*Exercise description*.
Please transcribe, exactly and only, the lines of the records below from the one holding "This screenshot has height=786, width=855." to the very end.

*Material provided*.
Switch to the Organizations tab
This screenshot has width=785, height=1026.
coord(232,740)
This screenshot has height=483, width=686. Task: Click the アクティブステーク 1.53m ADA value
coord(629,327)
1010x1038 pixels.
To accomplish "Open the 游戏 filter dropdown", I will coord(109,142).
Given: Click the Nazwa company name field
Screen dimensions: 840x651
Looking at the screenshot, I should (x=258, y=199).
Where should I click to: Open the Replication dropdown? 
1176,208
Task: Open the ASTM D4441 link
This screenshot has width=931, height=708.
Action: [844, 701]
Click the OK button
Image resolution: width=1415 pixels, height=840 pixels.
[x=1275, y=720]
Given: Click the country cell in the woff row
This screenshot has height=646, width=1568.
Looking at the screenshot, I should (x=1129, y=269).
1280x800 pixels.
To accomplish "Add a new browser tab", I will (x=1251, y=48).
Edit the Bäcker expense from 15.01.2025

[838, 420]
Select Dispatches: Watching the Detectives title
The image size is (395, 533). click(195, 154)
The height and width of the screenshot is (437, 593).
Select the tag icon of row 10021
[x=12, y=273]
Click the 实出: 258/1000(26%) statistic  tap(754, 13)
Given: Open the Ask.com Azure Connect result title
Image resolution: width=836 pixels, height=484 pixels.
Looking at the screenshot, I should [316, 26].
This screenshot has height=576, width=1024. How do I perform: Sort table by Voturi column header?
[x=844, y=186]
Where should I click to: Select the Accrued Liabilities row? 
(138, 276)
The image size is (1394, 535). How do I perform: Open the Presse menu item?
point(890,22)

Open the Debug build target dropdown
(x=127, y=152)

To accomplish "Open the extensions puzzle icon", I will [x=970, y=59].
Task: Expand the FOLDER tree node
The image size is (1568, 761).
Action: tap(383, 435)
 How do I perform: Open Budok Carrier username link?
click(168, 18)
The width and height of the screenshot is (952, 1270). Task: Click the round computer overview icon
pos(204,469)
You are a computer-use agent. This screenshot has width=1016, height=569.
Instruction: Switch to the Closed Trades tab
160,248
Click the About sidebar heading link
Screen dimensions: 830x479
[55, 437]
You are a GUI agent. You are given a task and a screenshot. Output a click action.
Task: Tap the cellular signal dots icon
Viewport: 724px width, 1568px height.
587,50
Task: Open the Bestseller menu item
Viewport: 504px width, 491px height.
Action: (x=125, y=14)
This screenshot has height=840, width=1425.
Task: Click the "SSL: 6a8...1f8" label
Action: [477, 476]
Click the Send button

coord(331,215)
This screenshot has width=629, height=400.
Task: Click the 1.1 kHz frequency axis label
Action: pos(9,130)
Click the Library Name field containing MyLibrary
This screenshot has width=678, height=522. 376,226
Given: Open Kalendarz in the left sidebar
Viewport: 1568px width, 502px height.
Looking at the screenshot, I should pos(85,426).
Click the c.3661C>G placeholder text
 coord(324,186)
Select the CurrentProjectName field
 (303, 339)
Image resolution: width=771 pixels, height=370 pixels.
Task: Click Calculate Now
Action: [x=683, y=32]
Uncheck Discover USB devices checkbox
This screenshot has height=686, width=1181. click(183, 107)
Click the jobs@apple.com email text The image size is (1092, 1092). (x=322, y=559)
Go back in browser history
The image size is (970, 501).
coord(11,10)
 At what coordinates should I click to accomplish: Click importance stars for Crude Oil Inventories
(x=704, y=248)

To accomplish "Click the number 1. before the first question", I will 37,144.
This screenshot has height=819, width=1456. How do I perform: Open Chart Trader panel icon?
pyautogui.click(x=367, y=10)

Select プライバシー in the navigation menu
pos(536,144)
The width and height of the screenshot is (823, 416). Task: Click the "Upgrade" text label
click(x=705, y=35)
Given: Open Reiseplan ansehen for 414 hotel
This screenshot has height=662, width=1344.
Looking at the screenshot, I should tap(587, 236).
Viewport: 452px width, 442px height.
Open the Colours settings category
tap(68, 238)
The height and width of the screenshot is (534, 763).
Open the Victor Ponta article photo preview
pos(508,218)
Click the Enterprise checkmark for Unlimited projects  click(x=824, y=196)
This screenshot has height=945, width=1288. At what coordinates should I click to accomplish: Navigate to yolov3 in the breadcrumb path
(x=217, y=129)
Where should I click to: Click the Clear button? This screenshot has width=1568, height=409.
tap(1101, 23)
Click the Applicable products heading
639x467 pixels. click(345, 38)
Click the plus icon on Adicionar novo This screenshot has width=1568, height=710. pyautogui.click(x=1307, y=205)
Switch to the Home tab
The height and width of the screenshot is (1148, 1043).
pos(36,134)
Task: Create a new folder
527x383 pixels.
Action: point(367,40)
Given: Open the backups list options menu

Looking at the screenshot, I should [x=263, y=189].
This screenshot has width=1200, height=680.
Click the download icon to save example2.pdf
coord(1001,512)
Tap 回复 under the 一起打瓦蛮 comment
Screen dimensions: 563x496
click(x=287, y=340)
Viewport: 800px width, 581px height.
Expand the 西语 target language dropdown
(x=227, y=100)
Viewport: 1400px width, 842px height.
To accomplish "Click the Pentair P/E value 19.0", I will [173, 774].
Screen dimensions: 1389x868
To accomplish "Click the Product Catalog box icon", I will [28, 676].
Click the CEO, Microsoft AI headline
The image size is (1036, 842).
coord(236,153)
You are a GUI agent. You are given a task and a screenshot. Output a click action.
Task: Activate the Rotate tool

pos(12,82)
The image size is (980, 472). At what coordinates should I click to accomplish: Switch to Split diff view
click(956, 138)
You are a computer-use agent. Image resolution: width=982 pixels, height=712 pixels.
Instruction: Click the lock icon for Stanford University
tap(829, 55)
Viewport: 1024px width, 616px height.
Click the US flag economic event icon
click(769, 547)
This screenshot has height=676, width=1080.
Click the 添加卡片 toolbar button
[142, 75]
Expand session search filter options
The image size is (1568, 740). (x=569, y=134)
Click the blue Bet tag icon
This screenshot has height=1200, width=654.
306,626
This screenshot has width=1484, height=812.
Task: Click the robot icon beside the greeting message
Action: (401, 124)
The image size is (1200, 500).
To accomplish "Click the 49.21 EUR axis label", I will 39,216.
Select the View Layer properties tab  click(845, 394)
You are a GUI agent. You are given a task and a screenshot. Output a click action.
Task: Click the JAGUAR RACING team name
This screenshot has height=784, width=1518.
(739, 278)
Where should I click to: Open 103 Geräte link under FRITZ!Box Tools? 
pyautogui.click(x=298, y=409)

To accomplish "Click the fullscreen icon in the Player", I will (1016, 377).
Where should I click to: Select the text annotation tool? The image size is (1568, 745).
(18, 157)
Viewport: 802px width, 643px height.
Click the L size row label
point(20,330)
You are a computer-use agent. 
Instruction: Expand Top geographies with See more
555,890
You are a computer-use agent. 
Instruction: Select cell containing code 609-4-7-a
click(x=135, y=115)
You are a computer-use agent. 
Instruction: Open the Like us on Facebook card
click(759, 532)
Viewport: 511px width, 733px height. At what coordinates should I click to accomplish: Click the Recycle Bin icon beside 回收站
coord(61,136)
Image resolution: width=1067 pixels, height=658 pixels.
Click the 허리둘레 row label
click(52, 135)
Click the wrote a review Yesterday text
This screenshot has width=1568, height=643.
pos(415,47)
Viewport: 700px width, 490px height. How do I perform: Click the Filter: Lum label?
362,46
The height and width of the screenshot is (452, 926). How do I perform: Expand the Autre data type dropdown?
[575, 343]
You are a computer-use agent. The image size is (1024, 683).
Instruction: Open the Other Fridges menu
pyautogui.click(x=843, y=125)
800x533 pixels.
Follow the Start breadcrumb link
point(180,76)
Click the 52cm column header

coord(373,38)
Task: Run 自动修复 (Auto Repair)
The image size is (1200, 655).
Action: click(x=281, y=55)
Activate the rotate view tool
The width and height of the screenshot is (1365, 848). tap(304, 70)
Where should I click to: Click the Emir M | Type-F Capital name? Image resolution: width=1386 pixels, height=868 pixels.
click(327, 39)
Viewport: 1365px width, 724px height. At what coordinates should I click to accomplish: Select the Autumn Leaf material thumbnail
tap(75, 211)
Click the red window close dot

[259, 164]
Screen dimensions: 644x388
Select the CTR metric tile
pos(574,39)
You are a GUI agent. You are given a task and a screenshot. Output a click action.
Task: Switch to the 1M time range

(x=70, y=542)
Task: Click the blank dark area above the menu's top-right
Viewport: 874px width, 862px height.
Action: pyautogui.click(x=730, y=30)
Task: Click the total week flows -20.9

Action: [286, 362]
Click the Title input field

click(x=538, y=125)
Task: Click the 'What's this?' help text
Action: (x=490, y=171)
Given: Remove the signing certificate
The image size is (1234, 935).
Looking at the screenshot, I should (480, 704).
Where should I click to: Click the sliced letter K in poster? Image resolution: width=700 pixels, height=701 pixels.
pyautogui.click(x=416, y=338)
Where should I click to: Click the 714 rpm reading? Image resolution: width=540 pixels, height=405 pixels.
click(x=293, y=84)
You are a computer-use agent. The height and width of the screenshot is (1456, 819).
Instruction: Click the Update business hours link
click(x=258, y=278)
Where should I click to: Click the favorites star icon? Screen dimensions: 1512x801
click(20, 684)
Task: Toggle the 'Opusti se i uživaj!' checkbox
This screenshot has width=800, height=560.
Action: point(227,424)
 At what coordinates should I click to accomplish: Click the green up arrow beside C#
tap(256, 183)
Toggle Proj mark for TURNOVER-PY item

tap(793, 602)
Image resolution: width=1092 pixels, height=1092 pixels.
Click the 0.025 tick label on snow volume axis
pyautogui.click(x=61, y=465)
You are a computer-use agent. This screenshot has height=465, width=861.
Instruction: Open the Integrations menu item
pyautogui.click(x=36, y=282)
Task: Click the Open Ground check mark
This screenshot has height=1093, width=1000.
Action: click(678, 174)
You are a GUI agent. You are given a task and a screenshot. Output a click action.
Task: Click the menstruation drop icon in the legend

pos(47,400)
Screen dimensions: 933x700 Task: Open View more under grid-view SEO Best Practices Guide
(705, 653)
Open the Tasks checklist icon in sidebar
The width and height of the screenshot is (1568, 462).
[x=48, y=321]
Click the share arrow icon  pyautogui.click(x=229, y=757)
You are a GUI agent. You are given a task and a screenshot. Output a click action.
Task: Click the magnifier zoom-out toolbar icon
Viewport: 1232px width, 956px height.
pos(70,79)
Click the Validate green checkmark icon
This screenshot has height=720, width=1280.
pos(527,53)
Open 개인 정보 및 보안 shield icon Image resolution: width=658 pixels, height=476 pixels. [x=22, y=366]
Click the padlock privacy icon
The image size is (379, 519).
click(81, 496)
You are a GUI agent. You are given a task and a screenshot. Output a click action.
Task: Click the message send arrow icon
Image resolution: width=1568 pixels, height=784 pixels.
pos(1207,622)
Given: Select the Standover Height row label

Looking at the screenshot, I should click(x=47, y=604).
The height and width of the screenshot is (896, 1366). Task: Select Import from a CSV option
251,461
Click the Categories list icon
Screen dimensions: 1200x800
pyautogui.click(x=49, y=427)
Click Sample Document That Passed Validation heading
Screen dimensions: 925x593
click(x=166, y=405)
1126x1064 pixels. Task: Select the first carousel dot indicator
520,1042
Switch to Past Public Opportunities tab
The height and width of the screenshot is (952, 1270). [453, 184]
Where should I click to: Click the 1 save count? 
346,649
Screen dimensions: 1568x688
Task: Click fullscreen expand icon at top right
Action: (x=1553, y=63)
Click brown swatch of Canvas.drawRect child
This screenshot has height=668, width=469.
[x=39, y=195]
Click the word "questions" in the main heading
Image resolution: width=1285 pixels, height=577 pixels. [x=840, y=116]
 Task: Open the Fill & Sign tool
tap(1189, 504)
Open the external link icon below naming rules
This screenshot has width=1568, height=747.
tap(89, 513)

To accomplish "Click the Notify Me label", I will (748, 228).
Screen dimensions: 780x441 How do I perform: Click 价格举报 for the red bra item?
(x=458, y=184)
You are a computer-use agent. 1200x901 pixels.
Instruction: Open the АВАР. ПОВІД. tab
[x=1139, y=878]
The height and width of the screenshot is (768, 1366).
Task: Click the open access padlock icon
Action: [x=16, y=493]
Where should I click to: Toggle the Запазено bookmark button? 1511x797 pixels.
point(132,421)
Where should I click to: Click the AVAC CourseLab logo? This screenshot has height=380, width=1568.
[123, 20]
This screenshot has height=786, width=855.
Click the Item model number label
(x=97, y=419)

*Answer*.
This screenshot has height=786, width=855.
Click the Item model number label
(x=97, y=419)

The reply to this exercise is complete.